MATERIAL -
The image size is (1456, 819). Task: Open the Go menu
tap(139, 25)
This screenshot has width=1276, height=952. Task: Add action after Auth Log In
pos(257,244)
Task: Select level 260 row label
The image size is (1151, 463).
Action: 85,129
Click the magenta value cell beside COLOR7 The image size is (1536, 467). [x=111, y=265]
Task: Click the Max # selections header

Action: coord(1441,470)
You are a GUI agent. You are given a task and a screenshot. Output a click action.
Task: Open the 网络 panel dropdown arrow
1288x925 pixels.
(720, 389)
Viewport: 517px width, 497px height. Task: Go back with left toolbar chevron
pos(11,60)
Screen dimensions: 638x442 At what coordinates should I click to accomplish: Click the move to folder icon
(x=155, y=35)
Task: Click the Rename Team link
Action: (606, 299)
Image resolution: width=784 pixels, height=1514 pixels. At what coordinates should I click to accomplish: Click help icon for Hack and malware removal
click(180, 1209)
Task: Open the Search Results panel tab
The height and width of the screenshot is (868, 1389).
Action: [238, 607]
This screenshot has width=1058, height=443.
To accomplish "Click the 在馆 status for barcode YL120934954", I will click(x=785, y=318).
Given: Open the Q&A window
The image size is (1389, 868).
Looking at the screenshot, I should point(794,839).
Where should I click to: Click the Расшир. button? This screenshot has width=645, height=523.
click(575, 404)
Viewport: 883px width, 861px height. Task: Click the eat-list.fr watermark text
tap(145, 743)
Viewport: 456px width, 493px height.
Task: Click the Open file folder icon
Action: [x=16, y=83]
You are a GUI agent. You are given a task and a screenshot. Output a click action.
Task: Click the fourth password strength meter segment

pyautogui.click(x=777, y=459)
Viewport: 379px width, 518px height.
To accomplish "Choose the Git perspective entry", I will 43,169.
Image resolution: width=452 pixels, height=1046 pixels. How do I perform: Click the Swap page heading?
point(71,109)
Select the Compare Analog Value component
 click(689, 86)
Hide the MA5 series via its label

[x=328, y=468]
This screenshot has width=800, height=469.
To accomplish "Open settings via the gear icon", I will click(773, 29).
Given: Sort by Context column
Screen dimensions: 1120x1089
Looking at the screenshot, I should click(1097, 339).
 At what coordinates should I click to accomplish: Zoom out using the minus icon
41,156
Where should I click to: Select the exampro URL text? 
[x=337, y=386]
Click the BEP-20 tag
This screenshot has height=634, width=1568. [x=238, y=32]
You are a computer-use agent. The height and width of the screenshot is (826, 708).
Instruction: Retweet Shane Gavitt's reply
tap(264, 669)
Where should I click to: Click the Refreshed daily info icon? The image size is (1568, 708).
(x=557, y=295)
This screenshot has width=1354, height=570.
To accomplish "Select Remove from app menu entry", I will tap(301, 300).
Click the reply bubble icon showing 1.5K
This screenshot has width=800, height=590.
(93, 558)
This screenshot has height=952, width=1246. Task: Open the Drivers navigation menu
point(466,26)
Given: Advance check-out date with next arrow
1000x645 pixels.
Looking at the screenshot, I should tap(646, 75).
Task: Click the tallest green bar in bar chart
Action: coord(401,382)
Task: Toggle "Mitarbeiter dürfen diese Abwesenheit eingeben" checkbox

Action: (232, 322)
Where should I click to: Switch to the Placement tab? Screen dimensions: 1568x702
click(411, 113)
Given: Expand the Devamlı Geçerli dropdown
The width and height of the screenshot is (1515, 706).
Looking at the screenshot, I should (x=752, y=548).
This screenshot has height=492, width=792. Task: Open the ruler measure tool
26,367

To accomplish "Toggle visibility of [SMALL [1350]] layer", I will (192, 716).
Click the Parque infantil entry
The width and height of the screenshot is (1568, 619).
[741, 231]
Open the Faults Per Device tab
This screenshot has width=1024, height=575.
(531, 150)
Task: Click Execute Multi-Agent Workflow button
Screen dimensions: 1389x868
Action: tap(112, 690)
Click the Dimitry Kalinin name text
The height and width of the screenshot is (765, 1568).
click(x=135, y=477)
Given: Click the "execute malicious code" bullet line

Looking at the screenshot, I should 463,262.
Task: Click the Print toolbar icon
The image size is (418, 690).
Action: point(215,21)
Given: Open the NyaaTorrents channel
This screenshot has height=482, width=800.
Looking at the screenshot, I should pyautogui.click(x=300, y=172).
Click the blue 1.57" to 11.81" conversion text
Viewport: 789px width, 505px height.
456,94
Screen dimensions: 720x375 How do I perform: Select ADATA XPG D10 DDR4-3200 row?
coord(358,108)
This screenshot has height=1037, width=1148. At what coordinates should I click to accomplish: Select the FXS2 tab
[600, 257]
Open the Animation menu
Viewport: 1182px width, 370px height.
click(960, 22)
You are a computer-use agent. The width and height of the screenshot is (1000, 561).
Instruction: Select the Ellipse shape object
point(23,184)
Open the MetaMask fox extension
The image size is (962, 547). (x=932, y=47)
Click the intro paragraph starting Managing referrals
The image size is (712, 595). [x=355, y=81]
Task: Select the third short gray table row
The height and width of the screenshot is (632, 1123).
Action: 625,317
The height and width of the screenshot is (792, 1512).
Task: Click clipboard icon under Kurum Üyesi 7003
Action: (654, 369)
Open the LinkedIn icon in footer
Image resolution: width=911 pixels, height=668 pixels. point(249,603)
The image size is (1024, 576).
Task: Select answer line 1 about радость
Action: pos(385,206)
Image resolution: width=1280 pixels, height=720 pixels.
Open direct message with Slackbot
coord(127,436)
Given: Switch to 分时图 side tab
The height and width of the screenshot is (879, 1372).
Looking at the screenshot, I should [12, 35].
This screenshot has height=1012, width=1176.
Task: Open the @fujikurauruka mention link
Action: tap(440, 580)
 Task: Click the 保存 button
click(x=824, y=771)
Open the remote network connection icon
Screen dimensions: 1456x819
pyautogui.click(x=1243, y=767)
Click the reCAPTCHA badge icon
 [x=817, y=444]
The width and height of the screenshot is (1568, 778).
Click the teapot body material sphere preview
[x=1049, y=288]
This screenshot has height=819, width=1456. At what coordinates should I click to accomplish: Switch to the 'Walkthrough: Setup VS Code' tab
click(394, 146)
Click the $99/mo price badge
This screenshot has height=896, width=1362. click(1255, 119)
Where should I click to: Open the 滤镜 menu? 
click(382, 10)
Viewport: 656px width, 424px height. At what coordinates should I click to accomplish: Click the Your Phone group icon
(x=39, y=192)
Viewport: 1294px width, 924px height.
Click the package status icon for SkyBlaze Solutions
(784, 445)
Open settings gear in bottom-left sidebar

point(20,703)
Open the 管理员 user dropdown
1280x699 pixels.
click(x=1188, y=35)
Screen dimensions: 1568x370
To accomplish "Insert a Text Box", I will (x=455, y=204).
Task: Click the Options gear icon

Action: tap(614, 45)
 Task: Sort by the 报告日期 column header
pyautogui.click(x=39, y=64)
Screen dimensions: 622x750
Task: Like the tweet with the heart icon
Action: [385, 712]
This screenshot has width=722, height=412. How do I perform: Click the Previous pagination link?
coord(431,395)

DIRECTIVE - Give all of the rows above as a JSON list of strings, one string per line, with blank lines omitted.

TASK SOLUTION -
[
  "The image size is (1456, 819). Task: Open the Go menu",
  "tap(139, 25)",
  "This screenshot has width=1276, height=952. Task: Add action after Auth Log In",
  "pos(257,244)",
  "Task: Select level 260 row label",
  "The image size is (1151, 463).",
  "Action: 85,129",
  "Click the magenta value cell beside COLOR7 The image size is (1536, 467). [x=111, y=265]",
  "Task: Click the Max # selections header",
  "Action: coord(1441,470)",
  "You are a GUI agent. You are given a task and a screenshot. Output a click action.",
  "Task: Open the 网络 panel dropdown arrow",
  "1288x925 pixels.",
  "(720, 389)",
  "Viewport: 517px width, 497px height. Task: Go back with left toolbar chevron",
  "pos(11,60)",
  "Screen dimensions: 638x442 At what coordinates should I click to accomplish: Click the move to folder icon",
  "(x=155, y=35)",
  "Task: Click the Rename Team link",
  "Action: (606, 299)",
  "Image resolution: width=784 pixels, height=1514 pixels. At what coordinates should I click to accomplish: Click help icon for Hack and malware removal",
  "click(180, 1209)",
  "Task: Open the Search Results panel tab",
  "The height and width of the screenshot is (868, 1389).",
  "Action: [238, 607]",
  "This screenshot has width=1058, height=443.",
  "To accomplish \"Click the 在馆 status for barcode YL120934954\", I will click(x=785, y=318).",
  "Given: Open the Q&A window",
  "The image size is (1389, 868).",
  "Looking at the screenshot, I should point(794,839).",
  "Where should I click to: Click the Расшир. button? This screenshot has width=645, height=523.",
  "click(575, 404)",
  "Viewport: 883px width, 861px height. Task: Click the eat-list.fr watermark text",
  "tap(145, 743)",
  "Viewport: 456px width, 493px height.",
  "Task: Click the Open file folder icon",
  "Action: [x=16, y=83]",
  "You are a GUI agent. You are given a task and a screenshot. Output a click action.",
  "Task: Click the fourth password strength meter segment",
  "pyautogui.click(x=777, y=459)",
  "Viewport: 379px width, 518px height.",
  "To accomplish \"Choose the Git perspective entry\", I will 43,169.",
  "Image resolution: width=452 pixels, height=1046 pixels. How do I perform: Click the Swap page heading?",
  "point(71,109)",
  "Select the Compare Analog Value component",
  " click(689, 86)",
  "Hide the MA5 series via its label",
  "[x=328, y=468]",
  "This screenshot has width=800, height=469.",
  "To accomplish \"Open settings via the gear icon\", I will click(773, 29).",
  "Given: Sort by Context column",
  "Screen dimensions: 1120x1089",
  "Looking at the screenshot, I should click(1097, 339).",
  " At what coordinates should I click to accomplish: Zoom out using the minus icon",
  "41,156",
  "Where should I click to: Select the exampro URL text? ",
  "[x=337, y=386]",
  "Click the BEP-20 tag",
  "This screenshot has height=634, width=1568. [x=238, y=32]",
  "You are a computer-use agent. The height and width of the screenshot is (826, 708).",
  "Instruction: Retweet Shane Gavitt's reply",
  "tap(264, 669)",
  "Where should I click to: Click the Refreshed daily info icon? The image size is (1568, 708).",
  "(x=557, y=295)",
  "This screenshot has width=1354, height=570.",
  "To accomplish \"Select Remove from app menu entry\", I will tap(301, 300).",
  "Click the reply bubble icon showing 1.5K",
  "This screenshot has width=800, height=590.",
  "(93, 558)",
  "This screenshot has height=952, width=1246. Task: Open the Drivers navigation menu",
  "point(466,26)",
  "Given: Advance check-out date with next arrow",
  "1000x645 pixels.",
  "Looking at the screenshot, I should tap(646, 75).",
  "Task: Click the tallest green bar in bar chart",
  "Action: coord(401,382)",
  "Task: Toggle \"Mitarbeiter dürfen diese Abwesenheit eingeben\" checkbox",
  "Action: (232, 322)",
  "Where should I click to: Switch to the Placement tab? Screen dimensions: 1568x702",
  "click(411, 113)",
  "Given: Expand the Devamlı Geçerli dropdown",
  "The width and height of the screenshot is (1515, 706).",
  "Looking at the screenshot, I should (x=752, y=548).",
  "This screenshot has height=492, width=792. Task: Open the ruler measure tool",
  "26,367",
  "To accomplish \"Toggle visibility of [SMALL [1350]] layer\", I will (192, 716).",
  "Click the Parque infantil entry",
  "The width and height of the screenshot is (1568, 619).",
  "[741, 231]",
  "Open the Faults Per Device tab",
  "This screenshot has width=1024, height=575.",
  "(531, 150)",
  "Task: Click Execute Multi-Agent Workflow button",
  "Screen dimensions: 1389x868",
  "Action: tap(112, 690)",
  "Click the Dimitry Kalinin name text",
  "The height and width of the screenshot is (765, 1568).",
  "click(x=135, y=477)",
  "Given: Click the \"execute malicious code\" bullet line",
  "Looking at the screenshot, I should 463,262.",
  "Task: Click the Print toolbar icon",
  "The image size is (418, 690).",
  "Action: point(215,21)",
  "Given: Open the NyaaTorrents channel",
  "This screenshot has height=482, width=800.",
  "Looking at the screenshot, I should pyautogui.click(x=300, y=172).",
  "Click the blue 1.57\" to 11.81\" conversion text",
  "Viewport: 789px width, 505px height.",
  "456,94",
  "Screen dimensions: 720x375 How do I perform: Select ADATA XPG D10 DDR4-3200 row?",
  "coord(358,108)",
  "This screenshot has height=1037, width=1148. At what coordinates should I click to accomplish: Select the FXS2 tab",
  "[600, 257]",
  "Open the Animation menu",
  "Viewport: 1182px width, 370px height.",
  "click(960, 22)",
  "You are a computer-use agent. The width and height of the screenshot is (1000, 561).",
  "Instruction: Select the Ellipse shape object",
  "point(23,184)",
  "Open the MetaMask fox extension",
  "The image size is (962, 547). (x=932, y=47)",
  "Click the intro paragraph starting Managing referrals",
  "The image size is (712, 595). [x=355, y=81]",
  "Task: Select the third short gray table row",
  "The height and width of the screenshot is (632, 1123).",
  "Action: 625,317",
  "The height and width of the screenshot is (792, 1512).",
  "Task: Click clipboard icon under Kurum Üyesi 7003",
  "Action: (654, 369)",
  "Open the LinkedIn icon in footer",
  "Image resolution: width=911 pixels, height=668 pixels. point(249,603)",
  "The image size is (1024, 576).",
  "Task: Select answer line 1 about радость",
  "Action: pos(385,206)",
  "Image resolution: width=1280 pixels, height=720 pixels.",
  "Open direct message with Slackbot",
  "coord(127,436)",
  "Given: Switch to 分时图 side tab",
  "The height and width of the screenshot is (879, 1372).",
  "Looking at the screenshot, I should [12, 35].",
  "This screenshot has height=1012, width=1176.",
  "Task: Open the @fujikurauruka mention link",
  "Action: tap(440, 580)",
  " Task: Click the 保存 button",
  "click(x=824, y=771)",
  "Open the remote network connection icon",
  "Screen dimensions: 1456x819",
  "pyautogui.click(x=1243, y=767)",
  "Click the reCAPTCHA badge icon",
  " [x=817, y=444]",
  "The width and height of the screenshot is (1568, 778).",
  "Click the teapot body material sphere preview",
  "[x=1049, y=288]",
  "This screenshot has height=819, width=1456. At what coordinates should I click to accomplish: Switch to the 'Walkthrough: Setup VS Code' tab",
  "click(394, 146)",
  "Click the $99/mo price badge",
  "This screenshot has height=896, width=1362. click(1255, 119)",
  "Where should I click to: Open the 滤镜 menu? ",
  "click(382, 10)",
  "Viewport: 656px width, 424px height. At what coordinates should I click to accomplish: Click the Your Phone group icon",
  "(x=39, y=192)",
  "Viewport: 1294px width, 924px height.",
  "Click the package status icon for SkyBlaze Solutions",
  "(784, 445)",
  "Open settings gear in bottom-left sidebar",
  "point(20,703)",
  "Open the 管理员 user dropdown",
  "1280x699 pixels.",
  "click(x=1188, y=35)",
  "Screen dimensions: 1568x370",
  "To accomplish \"Insert a Text Box\", I will (x=455, y=204).",
  "Task: Click the Options gear icon",
  "Action: tap(614, 45)",
  " Task: Sort by the 报告日期 column header",
  "pyautogui.click(x=39, y=64)",
  "Screen dimensions: 622x750",
  "Task: Like the tweet with the heart icon",
  "Action: [385, 712]",
  "This screenshot has width=722, height=412. How do I perform: Click the Previous pagination link?",
  "coord(431,395)"
]